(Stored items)
____

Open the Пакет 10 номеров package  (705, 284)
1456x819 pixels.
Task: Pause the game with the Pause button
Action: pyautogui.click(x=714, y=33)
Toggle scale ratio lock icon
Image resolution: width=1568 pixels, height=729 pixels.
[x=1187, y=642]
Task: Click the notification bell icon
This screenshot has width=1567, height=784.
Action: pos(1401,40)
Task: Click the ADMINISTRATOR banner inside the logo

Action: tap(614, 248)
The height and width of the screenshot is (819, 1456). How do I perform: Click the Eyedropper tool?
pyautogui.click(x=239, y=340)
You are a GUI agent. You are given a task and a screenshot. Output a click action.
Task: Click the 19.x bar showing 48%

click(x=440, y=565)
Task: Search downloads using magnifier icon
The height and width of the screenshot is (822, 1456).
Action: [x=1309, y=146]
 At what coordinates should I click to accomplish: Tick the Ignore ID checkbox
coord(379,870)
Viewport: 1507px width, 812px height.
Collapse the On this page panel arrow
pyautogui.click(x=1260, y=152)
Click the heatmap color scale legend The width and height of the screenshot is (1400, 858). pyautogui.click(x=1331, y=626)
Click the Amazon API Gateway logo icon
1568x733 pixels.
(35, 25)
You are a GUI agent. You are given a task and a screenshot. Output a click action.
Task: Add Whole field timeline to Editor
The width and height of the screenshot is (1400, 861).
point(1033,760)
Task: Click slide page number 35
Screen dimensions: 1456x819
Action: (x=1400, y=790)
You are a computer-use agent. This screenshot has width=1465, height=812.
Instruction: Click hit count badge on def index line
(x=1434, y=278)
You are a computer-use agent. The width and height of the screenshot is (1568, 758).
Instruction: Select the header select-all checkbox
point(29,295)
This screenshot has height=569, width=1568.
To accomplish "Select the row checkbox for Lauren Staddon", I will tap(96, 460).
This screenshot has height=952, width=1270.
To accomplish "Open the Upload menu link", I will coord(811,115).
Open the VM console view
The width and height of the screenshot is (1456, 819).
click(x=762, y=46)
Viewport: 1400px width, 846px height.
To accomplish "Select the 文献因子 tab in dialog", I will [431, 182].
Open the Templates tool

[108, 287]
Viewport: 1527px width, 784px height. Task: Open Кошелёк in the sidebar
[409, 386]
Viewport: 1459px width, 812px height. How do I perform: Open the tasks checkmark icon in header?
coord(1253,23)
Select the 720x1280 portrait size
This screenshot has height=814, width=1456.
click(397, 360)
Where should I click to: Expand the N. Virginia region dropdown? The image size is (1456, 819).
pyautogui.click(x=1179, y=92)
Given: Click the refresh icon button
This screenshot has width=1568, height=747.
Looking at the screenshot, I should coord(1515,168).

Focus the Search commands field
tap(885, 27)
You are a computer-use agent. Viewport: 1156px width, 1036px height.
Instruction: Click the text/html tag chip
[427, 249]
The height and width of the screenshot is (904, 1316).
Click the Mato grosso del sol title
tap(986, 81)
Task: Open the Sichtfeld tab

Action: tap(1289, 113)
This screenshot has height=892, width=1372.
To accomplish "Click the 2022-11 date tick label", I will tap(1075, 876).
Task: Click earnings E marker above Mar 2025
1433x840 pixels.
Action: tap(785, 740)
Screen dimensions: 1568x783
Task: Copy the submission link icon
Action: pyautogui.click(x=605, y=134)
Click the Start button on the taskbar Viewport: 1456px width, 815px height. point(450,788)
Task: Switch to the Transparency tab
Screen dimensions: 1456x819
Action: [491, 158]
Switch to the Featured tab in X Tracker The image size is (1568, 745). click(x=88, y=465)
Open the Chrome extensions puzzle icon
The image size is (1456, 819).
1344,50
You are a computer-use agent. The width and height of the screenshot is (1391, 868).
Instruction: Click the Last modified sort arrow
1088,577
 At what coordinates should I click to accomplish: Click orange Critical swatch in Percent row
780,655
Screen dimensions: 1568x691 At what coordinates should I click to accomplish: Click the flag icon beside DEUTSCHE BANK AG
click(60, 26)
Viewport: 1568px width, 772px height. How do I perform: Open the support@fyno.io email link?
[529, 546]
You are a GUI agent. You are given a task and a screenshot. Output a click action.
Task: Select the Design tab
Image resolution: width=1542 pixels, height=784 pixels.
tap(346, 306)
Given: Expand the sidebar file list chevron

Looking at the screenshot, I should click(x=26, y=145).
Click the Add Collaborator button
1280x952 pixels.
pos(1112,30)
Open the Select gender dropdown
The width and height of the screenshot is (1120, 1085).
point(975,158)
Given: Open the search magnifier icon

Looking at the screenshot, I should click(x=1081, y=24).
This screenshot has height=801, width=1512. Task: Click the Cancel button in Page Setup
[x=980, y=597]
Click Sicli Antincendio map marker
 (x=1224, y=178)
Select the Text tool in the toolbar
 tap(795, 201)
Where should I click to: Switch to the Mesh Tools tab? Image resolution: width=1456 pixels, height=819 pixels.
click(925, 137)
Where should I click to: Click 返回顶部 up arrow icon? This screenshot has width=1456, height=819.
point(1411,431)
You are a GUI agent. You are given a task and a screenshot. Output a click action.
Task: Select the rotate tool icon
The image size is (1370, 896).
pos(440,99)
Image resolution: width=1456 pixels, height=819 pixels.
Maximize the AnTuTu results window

____

Begin at the top of the records above and quote each line exactly, ending with the line that contains "Viewport: 1400px width, 846px height.".

Open the Пакет 10 номеров package  (705, 284)
1456x819 pixels.
Task: Pause the game with the Pause button
Action: pyautogui.click(x=714, y=33)
Toggle scale ratio lock icon
Image resolution: width=1568 pixels, height=729 pixels.
[x=1187, y=642]
Task: Click the notification bell icon
This screenshot has width=1567, height=784.
Action: pos(1401,40)
Task: Click the ADMINISTRATOR banner inside the logo

Action: tap(614, 248)
The height and width of the screenshot is (819, 1456). How do I perform: Click the Eyedropper tool?
pyautogui.click(x=239, y=340)
You are a GUI agent. You are given a task and a screenshot. Output a click action.
Task: Click the 19.x bar showing 48%

click(x=440, y=565)
Task: Search downloads using magnifier icon
The height and width of the screenshot is (822, 1456).
Action: [x=1309, y=146]
 At what coordinates should I click to accomplish: Tick the Ignore ID checkbox
coord(379,870)
Viewport: 1507px width, 812px height.
Collapse the On this page panel arrow
pyautogui.click(x=1260, y=152)
Click the heatmap color scale legend The width and height of the screenshot is (1400, 858). pyautogui.click(x=1331, y=626)
Click the Amazon API Gateway logo icon
1568x733 pixels.
(35, 25)
You are a GUI agent. You are given a task and a screenshot. Output a click action.
Task: Add Whole field timeline to Editor
The width and height of the screenshot is (1400, 861).
point(1033,760)
Task: Click slide page number 35
Screen dimensions: 1456x819
Action: (x=1400, y=790)
You are a computer-use agent. This screenshot has width=1465, height=812.
Instruction: Click hit count badge on def index line
(x=1434, y=278)
You are a computer-use agent. The width and height of the screenshot is (1568, 758).
Instruction: Select the header select-all checkbox
point(29,295)
This screenshot has height=569, width=1568.
To accomplish "Select the row checkbox for Lauren Staddon", I will tap(96, 460).
This screenshot has height=952, width=1270.
To accomplish "Open the Upload menu link", I will coord(811,115).
Open the VM console view
The width and height of the screenshot is (1456, 819).
click(x=762, y=46)
Viewport: 1400px width, 846px height.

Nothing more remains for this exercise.